27
Oktober 2017
Freitag
19:30 Uhr
Pathétique
Russland Litauen Lettland | 2. Tonhallekonzert
Einführung 18.30 Uhr | Tonhalle, Kleiner Saal

 

    • Mikalojus Konstantinas Čiurlionis

      Im Walde

    • Pēteris Vasks

      Konzert für Englischhorn und Orchester

    • Pjotr I. Tschaikowsky

      Sinfonie Nr. 6 h-Moll op. 74 Pathétique

     

    Mikalojus Konstantinas Čiurlionis (1875 – 1911) hatte zwei ausgeprägte Begabungen: Er war zugleich Komponist und Maler und in diesen Funktionen für die Musik und die bildende Kunst seines Heimatlandes Litauen die prägende Persönlichkeit schlechthin. Und Čiurlionis strebte in seinem kurzen Leben nach einer Verschmelzung der beiden Künste.
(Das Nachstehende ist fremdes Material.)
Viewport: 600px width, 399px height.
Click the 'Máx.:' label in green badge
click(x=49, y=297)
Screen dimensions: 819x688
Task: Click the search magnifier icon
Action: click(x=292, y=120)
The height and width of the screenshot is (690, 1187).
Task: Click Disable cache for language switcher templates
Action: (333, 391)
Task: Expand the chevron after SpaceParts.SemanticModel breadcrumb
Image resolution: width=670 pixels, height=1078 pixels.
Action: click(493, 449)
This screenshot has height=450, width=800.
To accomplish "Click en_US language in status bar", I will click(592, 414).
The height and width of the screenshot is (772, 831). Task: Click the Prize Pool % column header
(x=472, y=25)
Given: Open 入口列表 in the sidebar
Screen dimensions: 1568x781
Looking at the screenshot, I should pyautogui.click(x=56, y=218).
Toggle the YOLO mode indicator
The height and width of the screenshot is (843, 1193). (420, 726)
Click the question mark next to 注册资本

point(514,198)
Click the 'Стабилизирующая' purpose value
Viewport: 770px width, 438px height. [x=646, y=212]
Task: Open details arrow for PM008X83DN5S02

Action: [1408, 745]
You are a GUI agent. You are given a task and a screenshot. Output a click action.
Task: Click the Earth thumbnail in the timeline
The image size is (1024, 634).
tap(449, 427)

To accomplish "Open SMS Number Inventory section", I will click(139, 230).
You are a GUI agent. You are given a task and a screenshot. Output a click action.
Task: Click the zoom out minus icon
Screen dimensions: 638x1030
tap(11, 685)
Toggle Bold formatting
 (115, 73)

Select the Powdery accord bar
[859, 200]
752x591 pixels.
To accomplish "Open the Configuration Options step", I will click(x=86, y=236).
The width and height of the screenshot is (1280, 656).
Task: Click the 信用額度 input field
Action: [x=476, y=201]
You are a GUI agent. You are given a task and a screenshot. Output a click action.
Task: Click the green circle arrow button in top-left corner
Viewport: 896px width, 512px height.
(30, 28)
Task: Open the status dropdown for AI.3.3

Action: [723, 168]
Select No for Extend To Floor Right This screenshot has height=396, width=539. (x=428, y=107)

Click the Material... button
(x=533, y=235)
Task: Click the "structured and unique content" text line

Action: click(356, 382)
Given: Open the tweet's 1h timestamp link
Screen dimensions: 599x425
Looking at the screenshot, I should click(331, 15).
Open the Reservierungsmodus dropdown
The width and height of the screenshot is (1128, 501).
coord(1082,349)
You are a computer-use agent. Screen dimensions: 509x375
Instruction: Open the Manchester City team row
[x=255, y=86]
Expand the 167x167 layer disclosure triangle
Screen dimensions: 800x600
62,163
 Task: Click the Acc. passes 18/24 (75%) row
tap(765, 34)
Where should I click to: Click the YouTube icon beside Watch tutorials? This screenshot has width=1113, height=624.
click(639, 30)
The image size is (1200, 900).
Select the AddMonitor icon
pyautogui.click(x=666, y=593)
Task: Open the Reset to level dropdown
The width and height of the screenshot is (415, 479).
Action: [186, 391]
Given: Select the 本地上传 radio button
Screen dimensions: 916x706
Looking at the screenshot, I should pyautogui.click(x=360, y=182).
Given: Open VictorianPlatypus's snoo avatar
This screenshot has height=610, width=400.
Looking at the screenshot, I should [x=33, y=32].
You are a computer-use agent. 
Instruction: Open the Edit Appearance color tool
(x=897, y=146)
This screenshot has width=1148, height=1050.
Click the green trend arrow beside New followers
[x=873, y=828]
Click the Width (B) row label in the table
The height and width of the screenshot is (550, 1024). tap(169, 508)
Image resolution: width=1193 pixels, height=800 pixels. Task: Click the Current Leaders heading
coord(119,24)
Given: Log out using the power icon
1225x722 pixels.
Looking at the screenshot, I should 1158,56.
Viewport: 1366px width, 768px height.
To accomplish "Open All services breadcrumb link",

Viele seiner Bilder (etwa die dreiteilige «Meeressonate» von 1907) haben einen expliziten Bezug zur Musik, seine Kompositionen wiederum, darunter die sinfonische Dichtung «Im Walde» von 1901, sind von einem berauschenden orchestralen Farbenreichtum.

    Seine Möglichkeiten zu elegischen, scheinbar endlos fliessenden Melodien haben dem Englischhorn einige der schönsten Momente in Oper und romantischer Sinfonik verschafft. An die für das Instrument so charakteristischen Eigenschaften knüpft auch der lettische Komponist Pēteris Vasks in seinem 1989 entstandenen Solokonzert an und webt das solistische Englischhorn darin ein in eine nebelhaft schwebende Klanglandschaft.

    «Ich habe übergrosse Lust, eine grandiose Sinfonie zu schreiben, die den Schlussstein meines ganzen Schaffens bilden soll», schrieb Pjotr I. Tschaikowsky 1890 an den Grossfürsten Konstantin. Drei Jahre später war sie fertig, die sechste Sinfonie des damals 52-jährigen russischen Komponisten, der nur wenige Tage nach der Uraufführung an Cholera starb. Und tatsächlich hatte Tschaikowsky seine 6. Sinfonie wie ein ‹letztes Werk› geschrieben: emotional, persönlich und mit einem langsamen Finale, dessen versterbender Schluss den Legenden um dieses «pathetische» Werk noch weiteren Schub verlieh.